▸ Extracted material
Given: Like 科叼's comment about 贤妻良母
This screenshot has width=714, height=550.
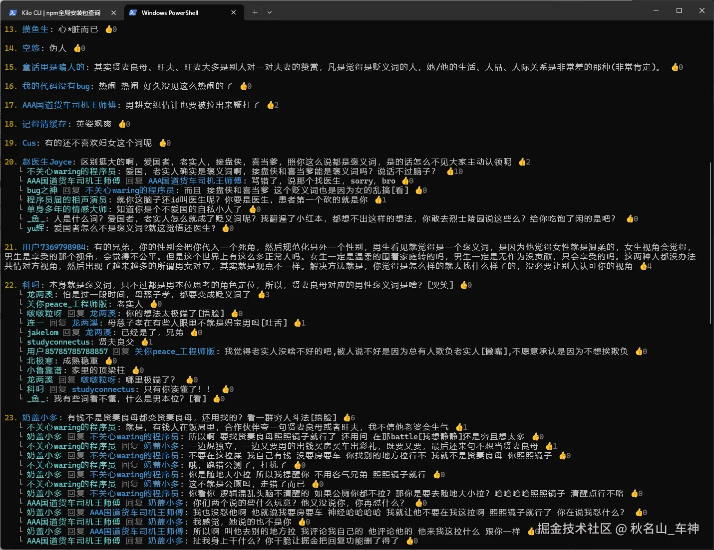Looking at the screenshot, I should click(x=463, y=285).
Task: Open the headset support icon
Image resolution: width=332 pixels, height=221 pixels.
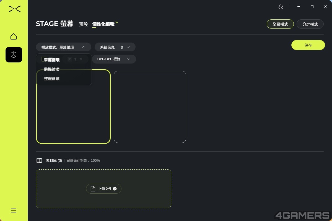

▸ Task brief
Only the lines from the one containing "This screenshot has width=714, height=550." through the last line of the records above should be repeated, exactly and without pictures.

▸ Reply to the task
This screenshot has width=714, height=550.
Looking at the screenshot, I should click(x=463, y=285).
Task: Open the headset support icon
Image resolution: width=332 pixels, height=221 pixels.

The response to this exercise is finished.